**Instructions for the task**
Gather every line of the material below that contains the string "resolution", counting only matches with the same capitalization.

**Materials provided**
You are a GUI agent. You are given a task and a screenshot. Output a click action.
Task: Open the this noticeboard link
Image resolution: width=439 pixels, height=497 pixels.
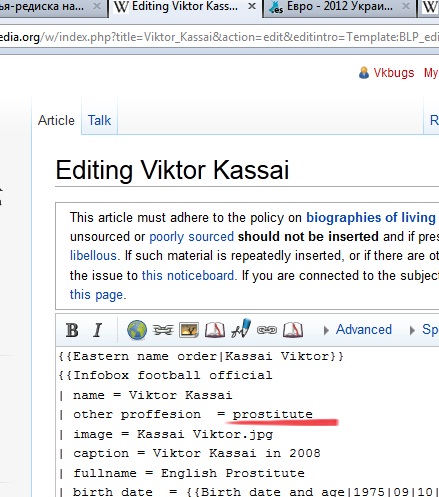click(x=188, y=276)
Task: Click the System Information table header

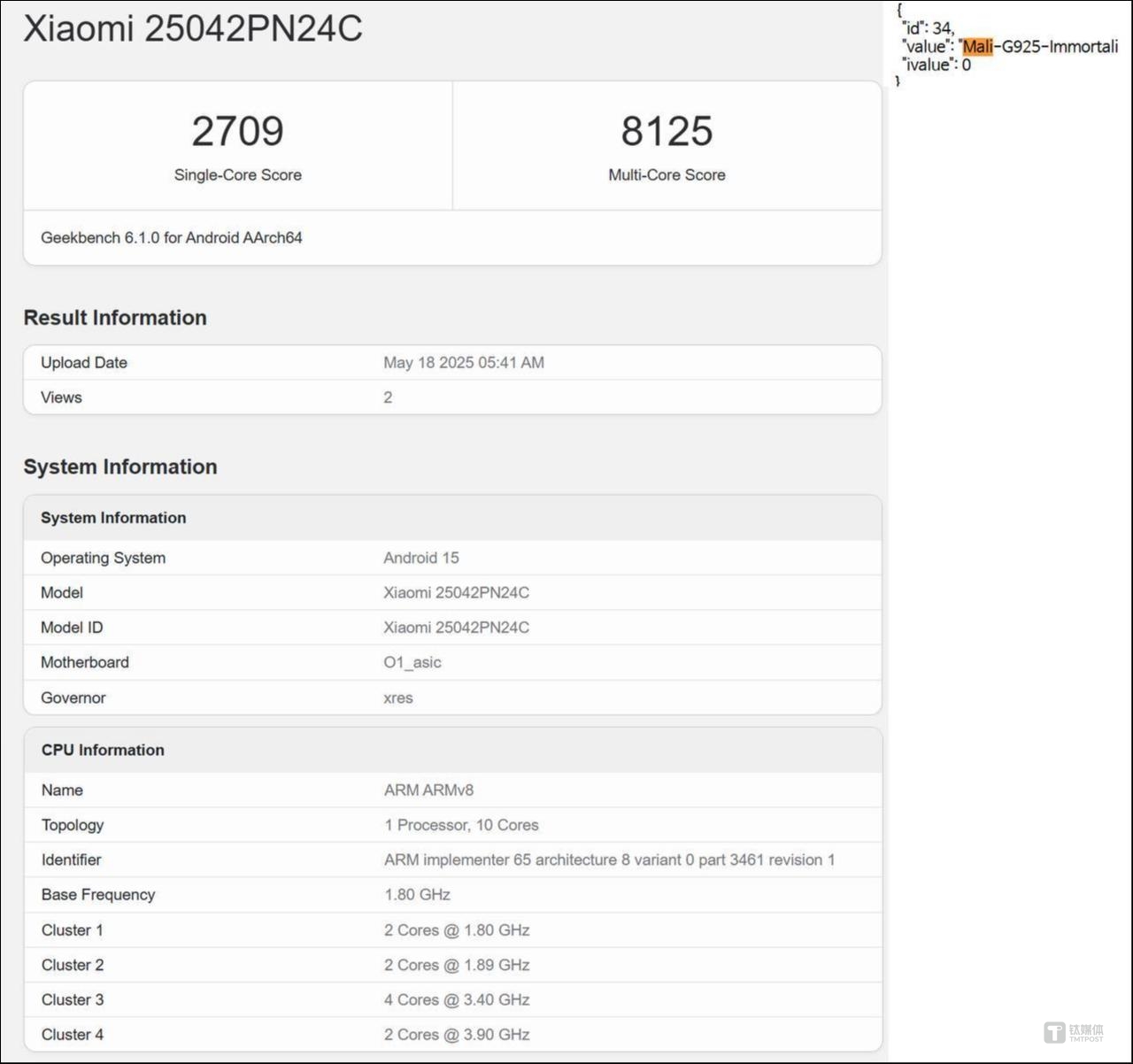Action: tap(113, 518)
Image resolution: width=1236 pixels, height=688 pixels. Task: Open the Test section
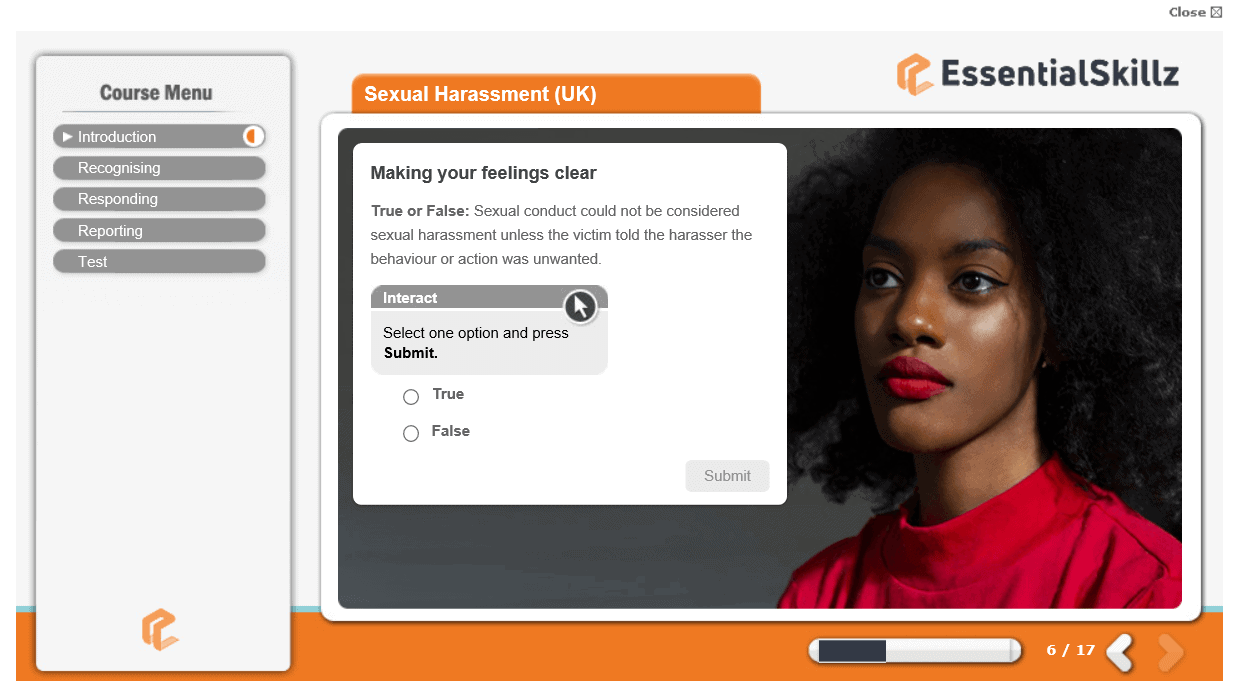click(x=159, y=262)
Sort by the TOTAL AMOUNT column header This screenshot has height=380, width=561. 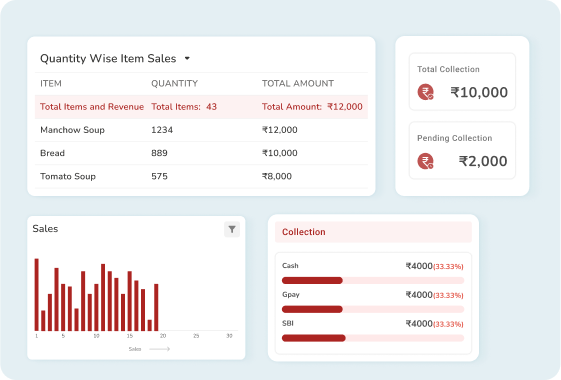298,83
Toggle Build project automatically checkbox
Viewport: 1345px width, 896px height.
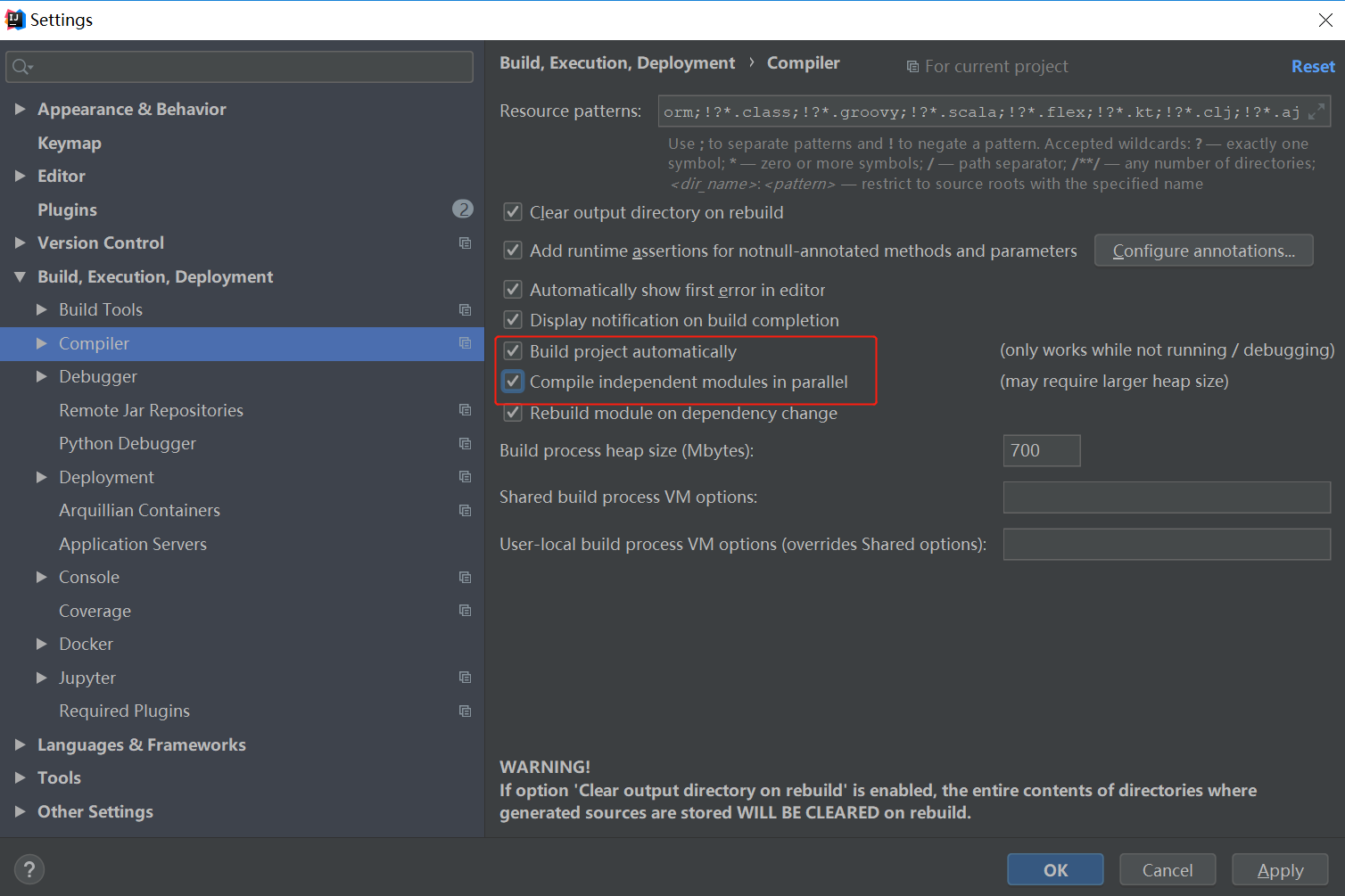[x=513, y=350]
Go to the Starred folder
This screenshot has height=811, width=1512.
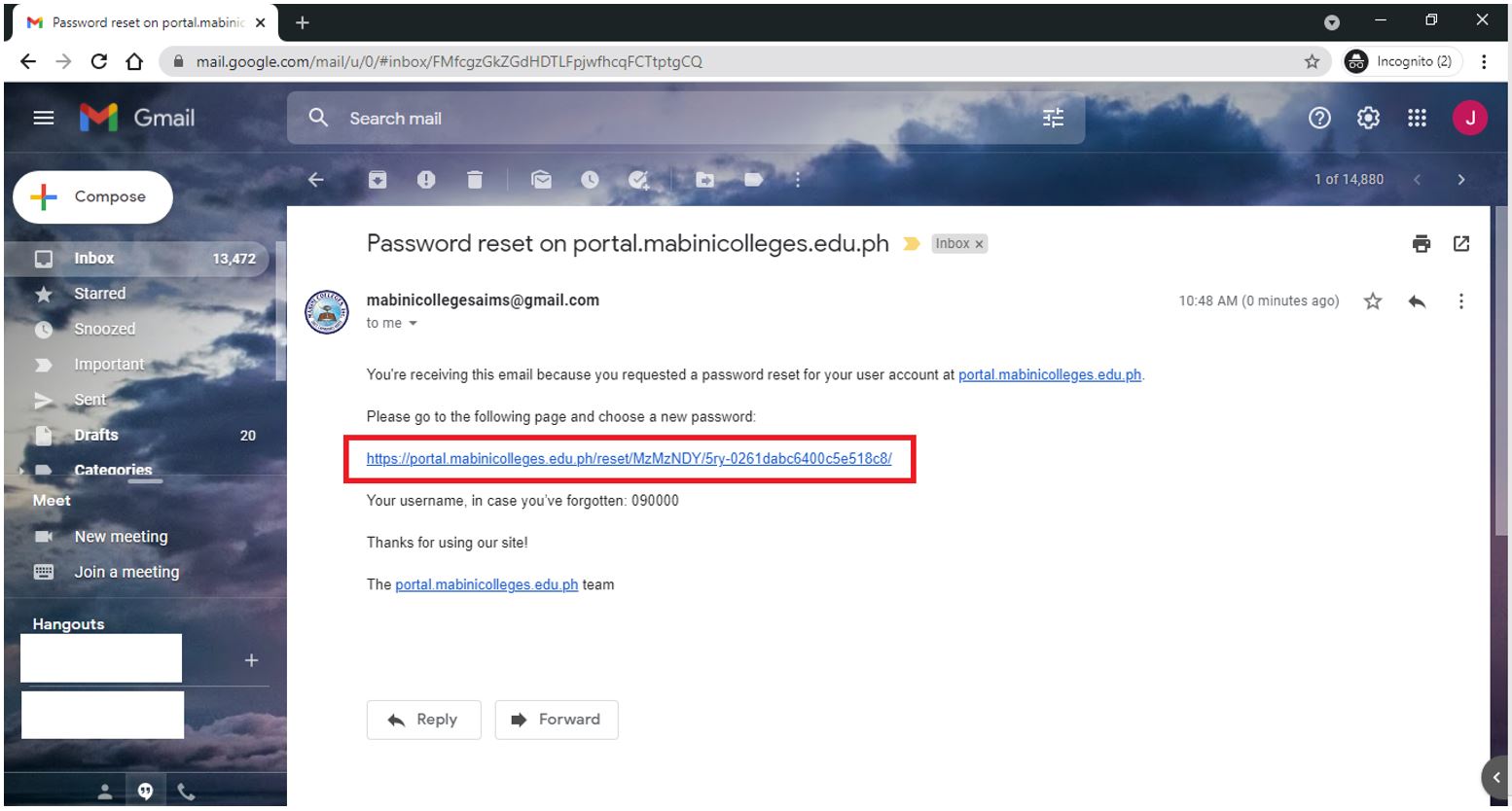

**Solved exercise**
Image resolution: width=439 pixels, height=497 pixels.
Image resolution: width=1236 pixels, height=688 pixels. Task: Open the Test section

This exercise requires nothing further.